On the flip side, the 154.40-154.35 area now seems to protect the immediate downside ahead of the 154.00 mark. Any further decline might continue to find decent support near the 153.30-153.25 region, or the overnight swing low. This is followed by the 153.00 round figure and the next relevant support near the 152.70-152.65 area, below which the USD/JPY pair could drop to the very important 200-day Simple Moving Average (SMA), around the 151.90-151.85 region.
Bank of Japan FAQs
The Bank of Japan (BoJ) is the Japanese central bank, which sets monetary policy in the country. Its mandate is to issue banknotes and carry out currency and monetary control to ensure price stability, which means an inflation target of around 2%.
The Bank of Japan embarked in an ultra-loose monetary policy in 2013 in order to stimulate the economy and fuel inflation amid a low-inflationary environment. The bank’s policy is based on Quantitative and Qualitative Easing (QQE), or printing notes to buy assets such as government or corporate bonds to provide liquidity. In 2016, the bank doubled down on its strategy and further loosened policy by first introducing negative interest rates and then directly controlling the yield of its 10-year government bonds. In March 2024, the BoJ lifted interest rates, effectively retreating from the ultra-loose monetary policy stance.
The Bank’s massive stimulus caused the Yen to depreciate against its main currency peers. This process exacerbated in 2022 and 2023 due to an increasing policy divergence between the Bank of Japan and other main central banks, which opted to increase interest rates sharply to fight decades-high levels of inflation.
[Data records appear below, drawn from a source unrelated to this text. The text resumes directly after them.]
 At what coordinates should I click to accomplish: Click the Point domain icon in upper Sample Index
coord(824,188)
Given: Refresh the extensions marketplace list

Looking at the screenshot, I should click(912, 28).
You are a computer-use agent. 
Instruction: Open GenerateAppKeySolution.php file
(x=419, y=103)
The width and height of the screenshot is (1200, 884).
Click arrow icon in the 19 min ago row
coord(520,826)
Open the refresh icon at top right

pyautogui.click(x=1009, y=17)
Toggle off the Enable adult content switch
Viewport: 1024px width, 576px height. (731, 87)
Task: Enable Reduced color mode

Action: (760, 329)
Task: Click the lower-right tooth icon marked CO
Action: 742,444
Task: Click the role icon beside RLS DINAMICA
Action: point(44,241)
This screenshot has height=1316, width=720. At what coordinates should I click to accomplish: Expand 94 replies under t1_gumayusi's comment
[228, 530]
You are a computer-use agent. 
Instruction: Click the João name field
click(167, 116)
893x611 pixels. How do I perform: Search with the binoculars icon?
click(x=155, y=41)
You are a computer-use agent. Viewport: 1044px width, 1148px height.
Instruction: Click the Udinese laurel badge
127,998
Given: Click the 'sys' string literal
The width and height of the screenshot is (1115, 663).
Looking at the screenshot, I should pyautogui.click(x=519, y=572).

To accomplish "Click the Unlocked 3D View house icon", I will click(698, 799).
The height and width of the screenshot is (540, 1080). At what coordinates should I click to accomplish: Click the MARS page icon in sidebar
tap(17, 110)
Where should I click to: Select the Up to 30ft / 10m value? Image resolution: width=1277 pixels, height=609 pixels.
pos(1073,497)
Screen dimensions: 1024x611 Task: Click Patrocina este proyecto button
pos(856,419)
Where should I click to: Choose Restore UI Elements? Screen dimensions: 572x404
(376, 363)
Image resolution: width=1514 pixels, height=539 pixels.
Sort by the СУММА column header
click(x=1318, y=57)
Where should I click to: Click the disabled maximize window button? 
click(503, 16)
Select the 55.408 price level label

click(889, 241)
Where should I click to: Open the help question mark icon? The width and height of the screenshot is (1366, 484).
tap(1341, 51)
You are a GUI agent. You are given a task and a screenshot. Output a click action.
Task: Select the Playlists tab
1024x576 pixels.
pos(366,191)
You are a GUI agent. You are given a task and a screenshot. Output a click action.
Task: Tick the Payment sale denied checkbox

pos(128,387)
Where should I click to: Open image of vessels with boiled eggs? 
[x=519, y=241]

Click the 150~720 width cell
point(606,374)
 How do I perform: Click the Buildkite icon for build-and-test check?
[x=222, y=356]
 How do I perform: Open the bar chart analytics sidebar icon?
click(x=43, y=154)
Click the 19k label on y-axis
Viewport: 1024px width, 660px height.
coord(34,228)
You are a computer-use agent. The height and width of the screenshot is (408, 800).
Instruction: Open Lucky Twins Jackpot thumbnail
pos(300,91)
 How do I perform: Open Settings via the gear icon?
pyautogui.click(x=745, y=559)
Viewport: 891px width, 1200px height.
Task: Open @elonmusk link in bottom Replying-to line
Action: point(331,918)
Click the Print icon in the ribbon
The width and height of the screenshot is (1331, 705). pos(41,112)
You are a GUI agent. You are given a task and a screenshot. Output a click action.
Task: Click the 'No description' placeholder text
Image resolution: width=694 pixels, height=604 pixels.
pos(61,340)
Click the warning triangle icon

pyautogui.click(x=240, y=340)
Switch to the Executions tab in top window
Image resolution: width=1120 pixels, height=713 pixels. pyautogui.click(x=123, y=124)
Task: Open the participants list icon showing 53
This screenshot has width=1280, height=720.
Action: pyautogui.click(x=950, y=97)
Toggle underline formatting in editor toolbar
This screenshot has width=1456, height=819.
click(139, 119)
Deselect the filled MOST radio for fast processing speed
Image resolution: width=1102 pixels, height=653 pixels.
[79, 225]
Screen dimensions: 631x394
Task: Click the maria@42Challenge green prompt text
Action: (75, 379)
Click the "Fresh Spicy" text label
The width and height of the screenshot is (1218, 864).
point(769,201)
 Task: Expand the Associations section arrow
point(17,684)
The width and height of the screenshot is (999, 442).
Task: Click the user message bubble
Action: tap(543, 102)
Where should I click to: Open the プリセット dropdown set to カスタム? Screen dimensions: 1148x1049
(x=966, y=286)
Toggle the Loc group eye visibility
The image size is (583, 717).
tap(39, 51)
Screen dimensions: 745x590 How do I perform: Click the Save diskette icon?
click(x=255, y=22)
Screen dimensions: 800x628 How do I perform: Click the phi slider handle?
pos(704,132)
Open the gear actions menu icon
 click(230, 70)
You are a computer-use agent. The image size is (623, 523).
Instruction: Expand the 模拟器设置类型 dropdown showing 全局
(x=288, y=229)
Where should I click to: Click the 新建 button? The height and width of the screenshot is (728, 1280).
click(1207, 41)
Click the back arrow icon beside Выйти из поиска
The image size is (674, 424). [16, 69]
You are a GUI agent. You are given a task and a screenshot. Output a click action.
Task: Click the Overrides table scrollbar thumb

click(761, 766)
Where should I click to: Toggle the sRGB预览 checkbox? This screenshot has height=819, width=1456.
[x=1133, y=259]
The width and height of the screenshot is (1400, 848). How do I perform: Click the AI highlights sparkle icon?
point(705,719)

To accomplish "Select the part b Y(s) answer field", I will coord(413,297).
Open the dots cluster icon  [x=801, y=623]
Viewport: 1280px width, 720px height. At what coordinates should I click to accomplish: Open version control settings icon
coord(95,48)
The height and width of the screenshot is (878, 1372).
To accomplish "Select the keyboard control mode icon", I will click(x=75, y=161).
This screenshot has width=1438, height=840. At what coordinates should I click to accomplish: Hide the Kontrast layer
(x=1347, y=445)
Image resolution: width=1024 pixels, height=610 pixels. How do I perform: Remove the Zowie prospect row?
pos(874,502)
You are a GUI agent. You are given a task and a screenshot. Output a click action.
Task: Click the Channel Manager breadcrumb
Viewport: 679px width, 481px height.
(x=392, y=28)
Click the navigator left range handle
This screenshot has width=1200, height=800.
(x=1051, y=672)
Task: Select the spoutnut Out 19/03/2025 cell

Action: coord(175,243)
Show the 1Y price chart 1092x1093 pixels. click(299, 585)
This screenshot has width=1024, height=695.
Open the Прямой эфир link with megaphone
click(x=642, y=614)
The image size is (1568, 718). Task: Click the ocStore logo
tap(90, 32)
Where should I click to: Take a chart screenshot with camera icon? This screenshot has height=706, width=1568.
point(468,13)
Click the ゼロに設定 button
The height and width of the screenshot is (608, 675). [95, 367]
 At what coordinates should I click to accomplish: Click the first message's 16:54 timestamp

The BoJ’s policy led to a widening differential with other currencies, dragging down the value of the Yen. This trend partly reversed in 2024, when the BoJ decided to abandon its ultra-loose policy stance.
A weaker Yen and the spike in global energy prices led to an increase in Japanese inflation, which exceeded the BoJ’s 2% target. The prospect of rising salaries in the country – a key element fuelling inflation – also contributed to the move.